И наконец однажды вечером, после долгих стараний обойти стороною прошлое, она все-таки прибыла в имение двоюродной сестры Ильдебранды и, увидев ее в дверях, чуть было не лишилась чувств: словно увидела себя в зеркале правды. Сестра предстала перед ней, расплывшаяся и постаревшая, с целым выводком неуемных ребятишек, рожденных не от того, кого она продолжала безнадежно любить, а от безумно ее любившего военного, благополучного отставника, за которого она пошла от отчаяния. Однако, внутри этого расплывшегося и одряхлевшего тела, Ильдебранда оставалась все той же. Фермина Даса излечилась от тяжелых впечатлений, прожив всего несколько дней в деревне среди приятных воспоминаний, однако из имения она выходила только в церковь, к воскресной службе, вместе с внуками своих старинных своевольных сообщниц — юношами, великолепными объездчиками лошадей, и прелестными, как и их матери в свое время, хорошо одетыми девушками; распевая песни, они отправлялись вниз, в долину, к миссионерской церкви, на запряженных волами повозках. Фермина Даса заехала только в селение Флорес-де-Мария, где не была в прошлый свой приезд, думая, что оно ей не понравится, но, увидев, была очарована. Возможно, виновато в этом ее несчастье, но потом селение никогда не вспоминалось ей таким, каким было на самом деле, а лишь таким, каким представлялось до того, как она его увидела.

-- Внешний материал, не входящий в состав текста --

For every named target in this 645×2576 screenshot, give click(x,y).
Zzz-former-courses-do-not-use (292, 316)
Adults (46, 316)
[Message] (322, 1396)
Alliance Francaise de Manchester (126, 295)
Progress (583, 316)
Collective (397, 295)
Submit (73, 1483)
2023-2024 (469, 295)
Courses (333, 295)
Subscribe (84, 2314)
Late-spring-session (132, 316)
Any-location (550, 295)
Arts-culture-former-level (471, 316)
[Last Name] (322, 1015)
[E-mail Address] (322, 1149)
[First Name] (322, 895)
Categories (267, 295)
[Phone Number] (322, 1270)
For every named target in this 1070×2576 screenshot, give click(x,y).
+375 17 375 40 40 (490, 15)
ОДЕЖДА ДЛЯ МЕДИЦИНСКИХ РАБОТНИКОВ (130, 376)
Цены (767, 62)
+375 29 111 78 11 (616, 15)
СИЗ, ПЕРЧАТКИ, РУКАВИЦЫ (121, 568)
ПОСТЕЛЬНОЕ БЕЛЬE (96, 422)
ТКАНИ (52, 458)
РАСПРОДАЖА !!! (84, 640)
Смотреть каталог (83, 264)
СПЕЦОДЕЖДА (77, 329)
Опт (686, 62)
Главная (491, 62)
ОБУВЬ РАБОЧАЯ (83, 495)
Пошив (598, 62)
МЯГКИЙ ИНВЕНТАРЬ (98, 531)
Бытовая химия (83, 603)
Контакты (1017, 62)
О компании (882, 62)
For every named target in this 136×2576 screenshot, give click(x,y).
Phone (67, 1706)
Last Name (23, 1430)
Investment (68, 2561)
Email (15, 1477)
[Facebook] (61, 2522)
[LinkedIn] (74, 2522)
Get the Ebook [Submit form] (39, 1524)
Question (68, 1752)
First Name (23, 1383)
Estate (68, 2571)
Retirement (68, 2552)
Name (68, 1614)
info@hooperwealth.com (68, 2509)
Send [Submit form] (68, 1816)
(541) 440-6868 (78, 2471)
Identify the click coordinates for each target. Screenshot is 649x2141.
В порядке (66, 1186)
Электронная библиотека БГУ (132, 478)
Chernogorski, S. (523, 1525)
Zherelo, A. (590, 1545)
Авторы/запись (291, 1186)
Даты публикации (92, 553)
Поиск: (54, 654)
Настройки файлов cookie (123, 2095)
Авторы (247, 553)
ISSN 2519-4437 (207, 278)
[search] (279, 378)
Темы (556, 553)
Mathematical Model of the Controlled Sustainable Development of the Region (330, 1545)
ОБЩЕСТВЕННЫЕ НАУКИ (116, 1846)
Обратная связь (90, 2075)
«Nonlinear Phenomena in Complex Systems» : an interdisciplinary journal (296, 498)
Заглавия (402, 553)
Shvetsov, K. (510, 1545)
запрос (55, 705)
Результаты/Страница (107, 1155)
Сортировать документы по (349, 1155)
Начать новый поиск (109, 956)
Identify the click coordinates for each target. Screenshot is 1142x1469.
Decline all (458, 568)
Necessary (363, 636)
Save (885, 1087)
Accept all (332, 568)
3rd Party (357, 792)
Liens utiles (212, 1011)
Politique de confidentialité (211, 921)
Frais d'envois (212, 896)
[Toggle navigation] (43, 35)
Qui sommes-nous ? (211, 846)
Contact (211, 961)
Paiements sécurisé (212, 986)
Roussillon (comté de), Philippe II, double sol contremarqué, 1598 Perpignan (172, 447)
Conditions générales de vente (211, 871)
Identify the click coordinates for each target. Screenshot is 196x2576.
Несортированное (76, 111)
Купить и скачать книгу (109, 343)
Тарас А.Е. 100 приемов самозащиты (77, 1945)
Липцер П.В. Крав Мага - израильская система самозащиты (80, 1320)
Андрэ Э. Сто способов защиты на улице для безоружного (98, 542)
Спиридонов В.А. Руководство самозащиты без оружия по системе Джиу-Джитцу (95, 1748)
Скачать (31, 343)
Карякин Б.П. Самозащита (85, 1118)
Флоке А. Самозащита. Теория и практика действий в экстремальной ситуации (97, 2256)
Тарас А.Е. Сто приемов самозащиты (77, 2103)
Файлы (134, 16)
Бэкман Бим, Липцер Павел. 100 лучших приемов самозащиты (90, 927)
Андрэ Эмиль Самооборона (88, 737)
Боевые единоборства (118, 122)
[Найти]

Доктор Хувеналь Урбино принял решение ехать за нею, едва услыхал рассказ епископа Риоачи. Тот пришел к выводу, что его супруга медлит не потому, что не хочет возвращаться домой, а потому, что не знает, как это сделать, не поступясь гордостью. И доктор поехал, не предупредив ее, лишь обменявшись письмами с Ильдебрандой, из которых ему стало ясно: теперь его жена тоскует только о доме. В одиннадцать часов утра Фермина Даса на кухне готовила фаршированные баклажаны, когда услыхала крики прислуги, ржание лошадей, выстрелы в воздух, а затем — решительные шаги в прихожей и мужской голос:

– Лучше прийти не вовремя, чем ждать приглашений.